EXERCISE DIRECTIONS
Extract and reproduce verbatim the lines of the rows running from the one holding "You are a GUI" through the one holding "Image resolution: width=1024", inclusive.

EXTRACTED INFORMATION

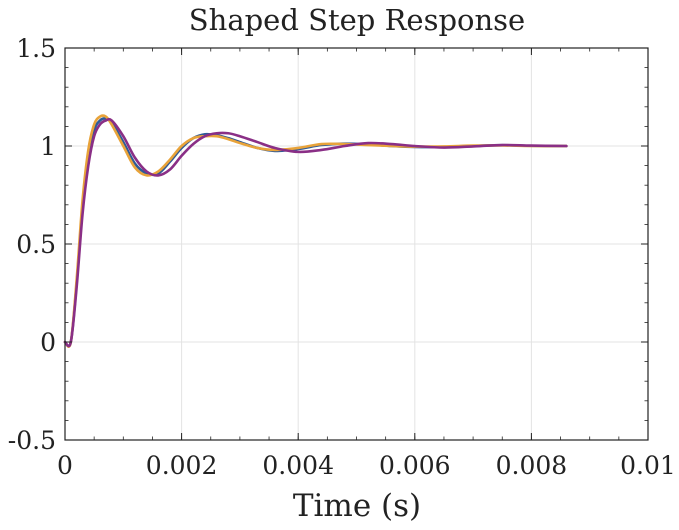  What do you see at coordinates (36, 48) in the screenshot?
I see `y-tick-label: 1.5` at bounding box center [36, 48].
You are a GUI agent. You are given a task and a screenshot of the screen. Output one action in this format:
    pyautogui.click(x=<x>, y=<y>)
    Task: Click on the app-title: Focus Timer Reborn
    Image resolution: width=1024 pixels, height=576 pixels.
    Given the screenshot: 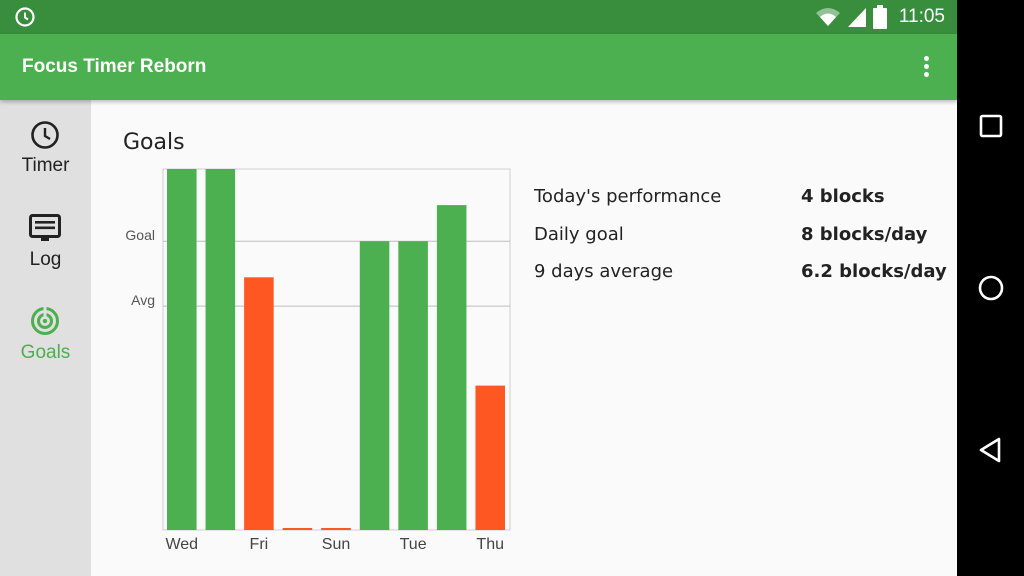 What is the action you would take?
    pyautogui.click(x=114, y=66)
    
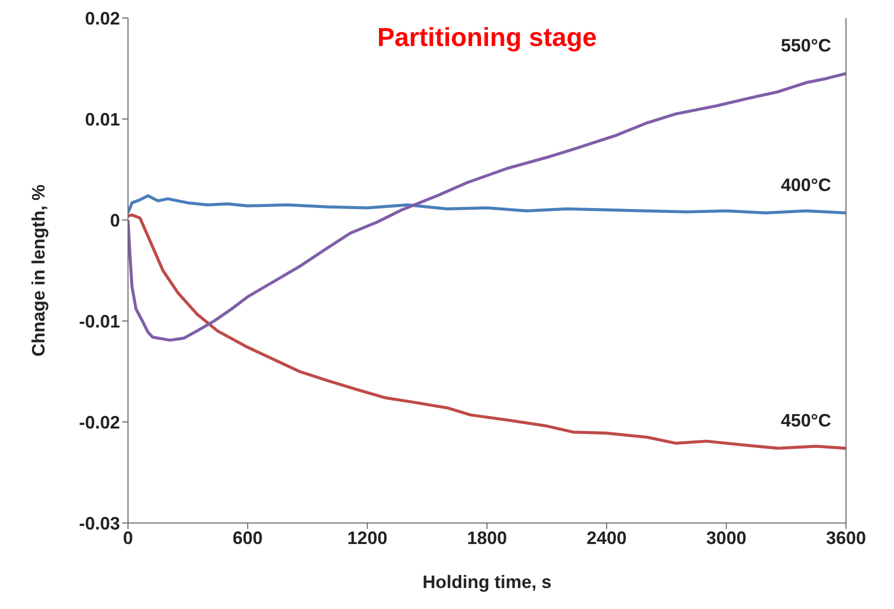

PROBLEM SOLUTION
You are a GUI agent. You are given a task and a screenshot of the screen. Output one action in this format:
    pyautogui.click(x=<x>, y=<y>)
    Task: Click on the app-title: Focus Timer Reborn
    Image resolution: width=1024 pixels, height=576 pixels.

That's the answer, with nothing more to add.